北京6ー瀋陽日記

 悪夢のような夜だった。30分置きに肺をえぐるような咳、肺胞ごとに納豆の菌糸が絡みついていて、咳とともにその一部が剥がれるような咳、背中を丸めてエビになっているとその背中を叩きつけるような咳、咳にもいろいろなタイプがあることを思い知らされた。6時頃には、ベッドを出て、前夜は寒くて剃らなかった髭を当たって、8時半きっかりにロビーへ下りた。Kさんは先に待っていた。「今来たばかりだ」といったが、それでも、2,3分前には来ていたようだ。カウンターで食券をもらったら、kさんも食券を2枚もらって、1枚を部屋に持っていった。ドアをノックしているのを少し離れてみていると、バスタオルを胸に巻いた女性が顔を出して、チケットを受け取って、一瞬こちらを見た。ドキッとした。
 食堂に入って驚いたのは、客の9割は欧米系の人たちだった。「北京古韵坊怡景酒店=Beijing Traditional view Hotel」という名前が示すように、純中国風のところが欧米系の人びとには好ましいようだ。聞くと「中国に来てまで、westernstyleのホテルに泊まりたいとは思わないから」とKさんは解説してくれた。勿論、値段がネットで300元程度というのが、値頃感を与えているのかも知れない。それに、恐らくは、彼らのガイドブックなどには紹介されているのかも知れない。
 さて、朝食はどことも同じようなメニューの中から、パンを2切れと中国風ピクルスといった野菜、ゆで卵、オレンジジュースとホットミルクという取り合わせにした。(勿論ビュフェ方式)

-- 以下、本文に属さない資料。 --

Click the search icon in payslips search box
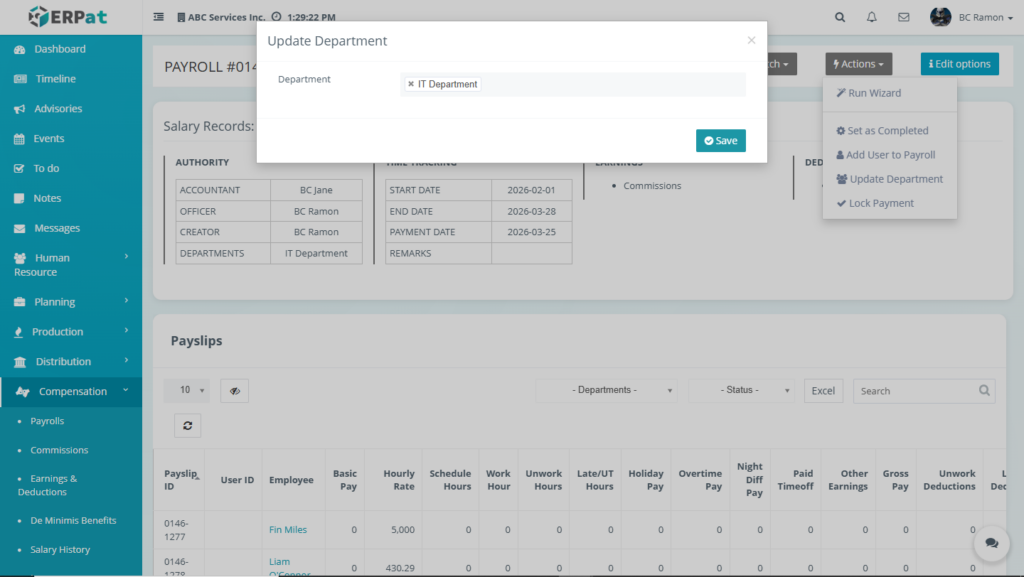 pyautogui.click(x=984, y=391)
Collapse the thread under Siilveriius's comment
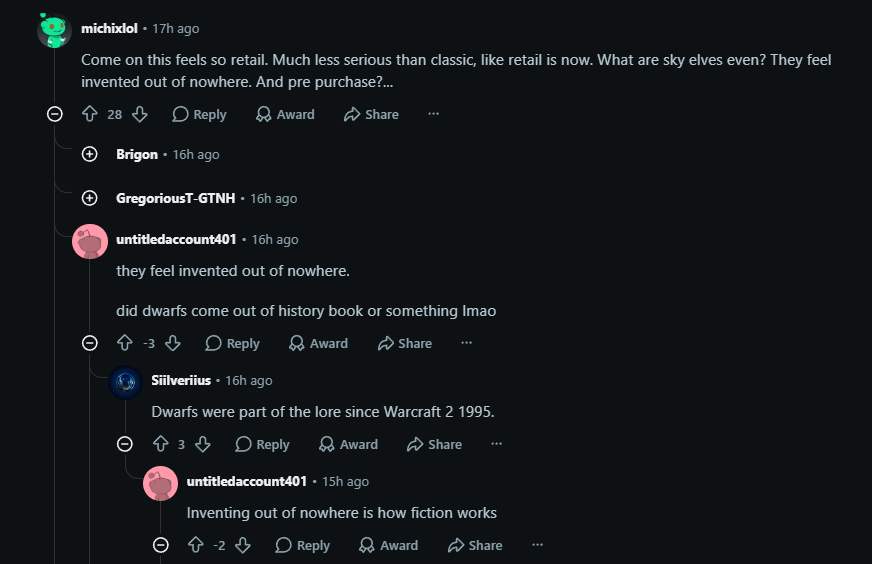The width and height of the screenshot is (872, 564). click(x=125, y=444)
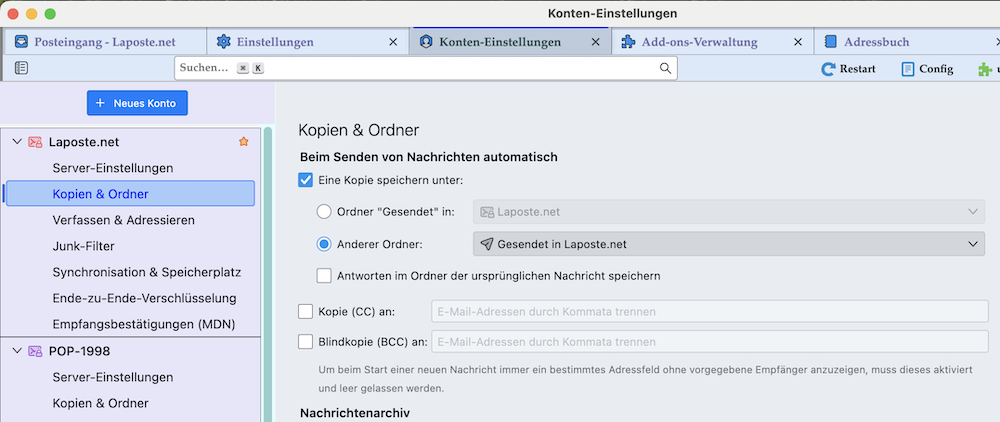The image size is (1000, 422).
Task: Uncheck "Eine Kopie speichern unter"
Action: [x=307, y=180]

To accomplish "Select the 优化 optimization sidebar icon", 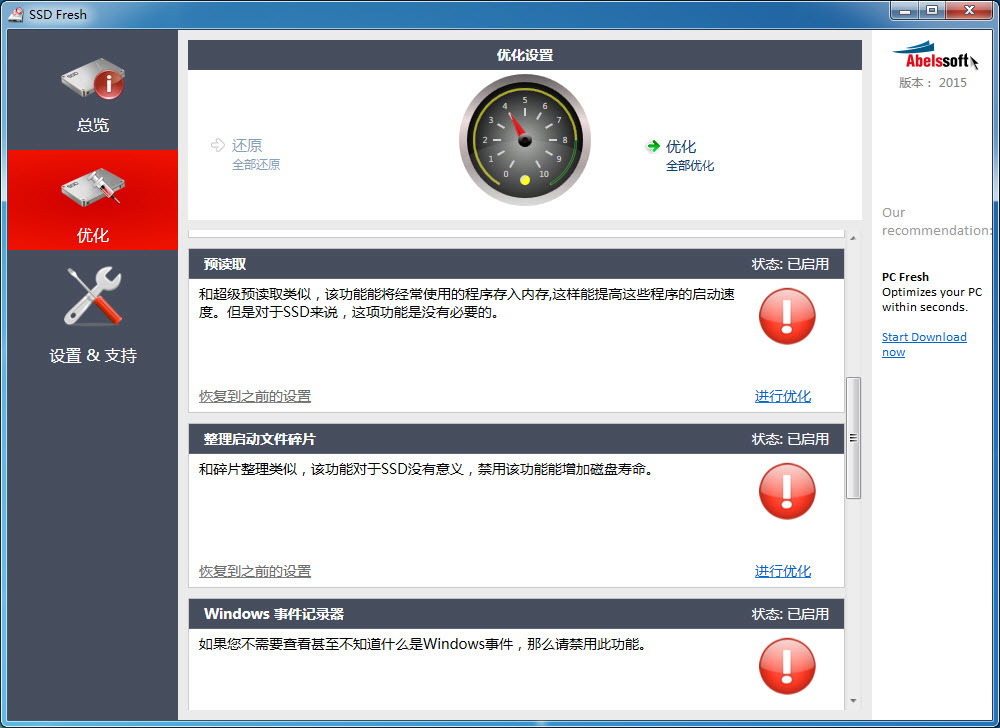I will [x=92, y=188].
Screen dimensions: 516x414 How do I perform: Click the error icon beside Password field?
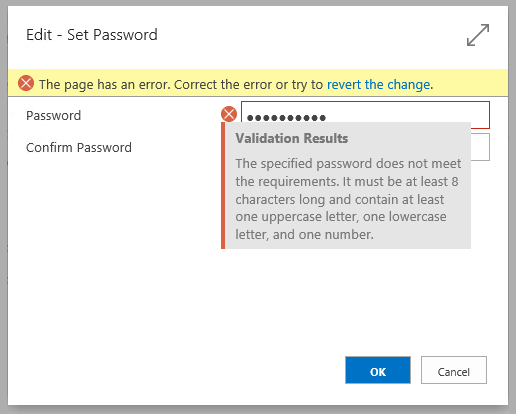[229, 114]
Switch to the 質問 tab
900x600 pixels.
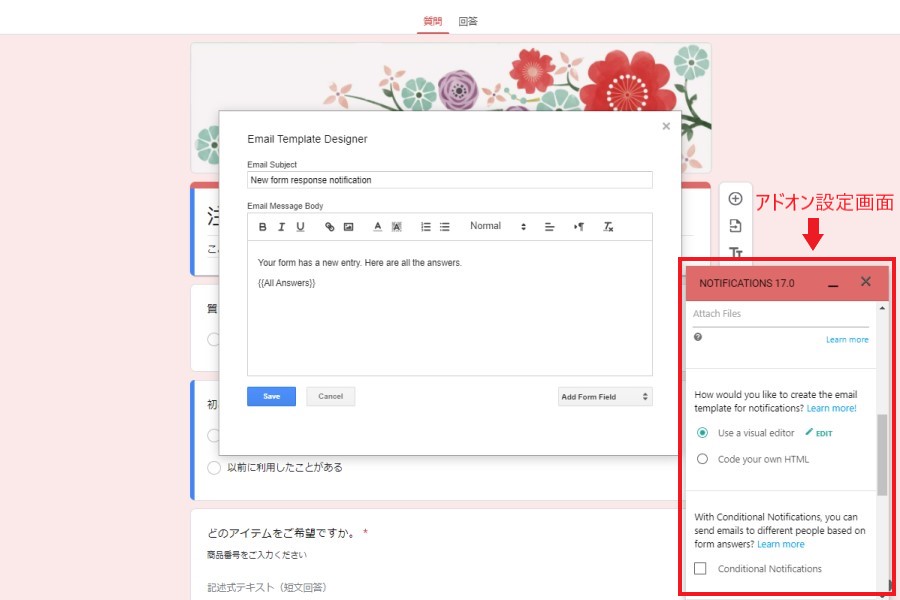(433, 21)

(写真は朝の胡同の様子。昨夜の賑わいがうそのようだ。)


 暫くすると、先程の女性が現れた。紹介によると、撫順の高校で英語教師をしていたスェーデン女性でHさんと言った。息子と娘が先にきていて、今日ここで落ち合う約束をしていたのだという話しだった。そういえば、先程、Kさんと立ち話をしていた可愛い17歳ぐらいの女の子がこちらに近づいてきた。側には少し年長の息子が立っていた。女性も男の子も素晴らしく背は高いのだが、少女のほうは少し小柄でまだ華奢な骨格であった。きっと父親似なのだろう。